Jonathan, you are right, there’s no doubt at all that these words we are talking about are addressed to the disciples—after all, Luke specifically says in verse 1, “he began to say to his disciples first”, and the verse 4 is simply continuing what he has begun to say to them.
However, there’s also no doubt that he has the listening crowds in mind. Luke mentions “many thousands of the people” (in the same verse, verse 1), and then immediately Jesus finishes what he is saying, Luke highlights someone in the listening crowd responding with these words:
Luke 12:13 Someone in the crowd said to him, “Teacher, tell my brother to divide the inheritance with me.”
Lest we are in any doubt that the message of judgement is for all, Jesus then immediately launches into the story of the rich fool.
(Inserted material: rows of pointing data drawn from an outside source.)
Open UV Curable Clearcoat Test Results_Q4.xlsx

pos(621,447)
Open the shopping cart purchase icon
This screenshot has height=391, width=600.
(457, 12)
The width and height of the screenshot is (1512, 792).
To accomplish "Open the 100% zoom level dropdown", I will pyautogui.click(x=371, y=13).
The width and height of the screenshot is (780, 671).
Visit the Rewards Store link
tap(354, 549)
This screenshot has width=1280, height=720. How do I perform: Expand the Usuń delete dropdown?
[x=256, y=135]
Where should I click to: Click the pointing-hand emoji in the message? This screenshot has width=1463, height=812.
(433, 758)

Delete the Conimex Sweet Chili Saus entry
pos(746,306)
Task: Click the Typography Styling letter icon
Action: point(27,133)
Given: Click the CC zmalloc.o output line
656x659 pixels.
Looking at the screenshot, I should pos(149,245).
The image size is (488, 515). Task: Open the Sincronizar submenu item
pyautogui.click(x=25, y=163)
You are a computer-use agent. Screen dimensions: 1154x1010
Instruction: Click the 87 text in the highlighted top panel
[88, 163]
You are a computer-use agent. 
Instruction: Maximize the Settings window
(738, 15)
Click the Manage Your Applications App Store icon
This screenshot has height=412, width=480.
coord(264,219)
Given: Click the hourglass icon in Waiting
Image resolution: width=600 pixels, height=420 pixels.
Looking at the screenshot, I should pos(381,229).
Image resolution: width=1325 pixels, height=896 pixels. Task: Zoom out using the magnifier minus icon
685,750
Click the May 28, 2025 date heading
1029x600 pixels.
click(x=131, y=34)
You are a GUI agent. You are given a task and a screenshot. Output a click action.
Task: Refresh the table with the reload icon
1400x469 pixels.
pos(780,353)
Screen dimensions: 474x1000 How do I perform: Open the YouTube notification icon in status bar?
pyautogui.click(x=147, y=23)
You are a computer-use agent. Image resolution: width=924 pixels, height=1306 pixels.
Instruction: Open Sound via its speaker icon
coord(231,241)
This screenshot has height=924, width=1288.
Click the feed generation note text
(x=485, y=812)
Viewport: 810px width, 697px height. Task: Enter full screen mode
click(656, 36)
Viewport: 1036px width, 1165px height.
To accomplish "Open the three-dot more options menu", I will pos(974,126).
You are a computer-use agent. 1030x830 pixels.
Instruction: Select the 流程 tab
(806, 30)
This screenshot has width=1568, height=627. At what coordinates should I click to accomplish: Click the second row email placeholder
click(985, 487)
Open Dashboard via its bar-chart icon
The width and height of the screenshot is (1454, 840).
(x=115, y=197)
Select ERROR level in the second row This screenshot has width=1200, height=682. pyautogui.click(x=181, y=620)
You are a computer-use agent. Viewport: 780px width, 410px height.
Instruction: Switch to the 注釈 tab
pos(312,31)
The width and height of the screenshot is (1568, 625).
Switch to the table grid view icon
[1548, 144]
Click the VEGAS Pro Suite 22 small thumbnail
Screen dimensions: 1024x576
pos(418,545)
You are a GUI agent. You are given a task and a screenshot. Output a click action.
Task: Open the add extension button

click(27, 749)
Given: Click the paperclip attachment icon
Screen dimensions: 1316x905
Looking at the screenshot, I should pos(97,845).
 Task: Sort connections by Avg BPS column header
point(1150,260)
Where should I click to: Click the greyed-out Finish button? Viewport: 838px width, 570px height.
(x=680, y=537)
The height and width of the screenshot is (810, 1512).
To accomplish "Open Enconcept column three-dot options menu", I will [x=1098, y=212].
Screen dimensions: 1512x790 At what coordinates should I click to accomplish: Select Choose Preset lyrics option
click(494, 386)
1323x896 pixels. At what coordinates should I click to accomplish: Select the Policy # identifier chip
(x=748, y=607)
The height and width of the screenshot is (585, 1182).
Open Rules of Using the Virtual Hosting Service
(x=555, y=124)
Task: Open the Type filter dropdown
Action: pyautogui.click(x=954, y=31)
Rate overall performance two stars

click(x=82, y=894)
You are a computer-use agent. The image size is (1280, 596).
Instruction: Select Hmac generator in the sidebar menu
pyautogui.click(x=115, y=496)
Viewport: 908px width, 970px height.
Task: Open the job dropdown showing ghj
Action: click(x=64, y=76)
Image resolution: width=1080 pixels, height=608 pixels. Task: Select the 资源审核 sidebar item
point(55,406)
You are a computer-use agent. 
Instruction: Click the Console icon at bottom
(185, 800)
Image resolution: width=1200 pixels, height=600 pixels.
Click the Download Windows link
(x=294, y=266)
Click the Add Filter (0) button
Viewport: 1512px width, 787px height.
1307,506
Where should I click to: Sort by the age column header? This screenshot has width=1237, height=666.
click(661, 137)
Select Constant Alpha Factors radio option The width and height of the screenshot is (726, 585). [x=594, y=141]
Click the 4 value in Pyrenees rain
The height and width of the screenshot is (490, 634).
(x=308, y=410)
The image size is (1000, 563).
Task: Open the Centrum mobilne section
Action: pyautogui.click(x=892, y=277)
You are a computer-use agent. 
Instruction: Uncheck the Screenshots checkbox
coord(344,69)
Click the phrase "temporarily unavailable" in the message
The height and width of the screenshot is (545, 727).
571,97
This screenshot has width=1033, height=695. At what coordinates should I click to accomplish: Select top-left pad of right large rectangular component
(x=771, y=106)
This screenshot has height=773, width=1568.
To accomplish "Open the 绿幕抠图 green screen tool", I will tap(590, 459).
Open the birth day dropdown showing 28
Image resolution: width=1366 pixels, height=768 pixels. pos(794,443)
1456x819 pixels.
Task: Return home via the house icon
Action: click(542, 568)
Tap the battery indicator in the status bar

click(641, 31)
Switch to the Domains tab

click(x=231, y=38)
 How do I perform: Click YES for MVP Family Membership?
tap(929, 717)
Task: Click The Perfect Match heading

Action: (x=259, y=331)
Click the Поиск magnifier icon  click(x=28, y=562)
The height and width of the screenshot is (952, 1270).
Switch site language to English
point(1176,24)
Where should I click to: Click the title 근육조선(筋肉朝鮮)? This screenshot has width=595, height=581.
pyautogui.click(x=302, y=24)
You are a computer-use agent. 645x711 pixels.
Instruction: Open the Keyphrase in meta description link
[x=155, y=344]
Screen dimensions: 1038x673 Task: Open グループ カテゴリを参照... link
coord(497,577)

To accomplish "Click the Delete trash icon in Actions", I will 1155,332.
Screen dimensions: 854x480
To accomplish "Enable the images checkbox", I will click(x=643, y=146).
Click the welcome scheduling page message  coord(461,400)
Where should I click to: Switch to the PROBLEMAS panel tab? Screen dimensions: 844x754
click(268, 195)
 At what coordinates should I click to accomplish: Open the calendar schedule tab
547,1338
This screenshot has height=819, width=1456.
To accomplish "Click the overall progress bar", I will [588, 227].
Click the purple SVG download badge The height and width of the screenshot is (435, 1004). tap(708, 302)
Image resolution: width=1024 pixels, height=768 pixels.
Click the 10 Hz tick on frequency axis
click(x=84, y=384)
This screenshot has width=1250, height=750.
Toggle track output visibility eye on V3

You recall that the punch line there is:
Luke 12:20 But God said to him, ‘Fool! This night your soul is required of you, and the things you have prepared, whose will they be?’ 21 So is the one who lays up treasure for himself and is not rich toward God.
I don’t really see how we can conclude anything other than that Jesus preached a message of judgement publicly, and when the crowds attempted to distract him to their own concerns, he pressed his message even harder.
I think as gospel preachers we face the same challenge today.
As to whether or not this is an encouraging message or not; it is the most wonderful news when we go on to preach the message of salvation to the lost. ‘Sola Panel’ we may be, but ‘Sola Hell’ we are certainly not! ; -)
In my experience it seems common even in sound Evangelical circles for Christians to say things like, “Hell is basically separation from God” when talking about Judgment.
While on one level this is correct and Biblical, I think the Bible goes further than that. Hell is more than the absence of God. As Gordon Cheng’s post shows, it is also a place where those who have rebelled against God face His wrath and displeasure for eternity.
Although it’s hard to do, I think emphasising the eternal punishment aspect of Hell does make the Gospel clearer. For starters it shows the seriousness of sin and makes penal substitution easier to grasp. It also hopefully makes Christians more appreciative of what God has done for them, and more willing to share the Gospel!
How do we recover Hell and Judgment in preaching?
Just on the depressed teens issue. I read the blog discussion that you mention, Gordo. I was surprised that nobody mentioned that the major problem with teens is that they are stuffed full of guilt feelings over stuff that is either secondary (pleasing parents, relationships with friends) or just stupid (weight-issues, popularity).
ISTM that the trick is to preach a gospel that resists the gospel of the devil (=“you are worthless”) and replaces it with the gospel of Christ (=“you are incredibly valuable – AND a sinner in utter need of redemption”).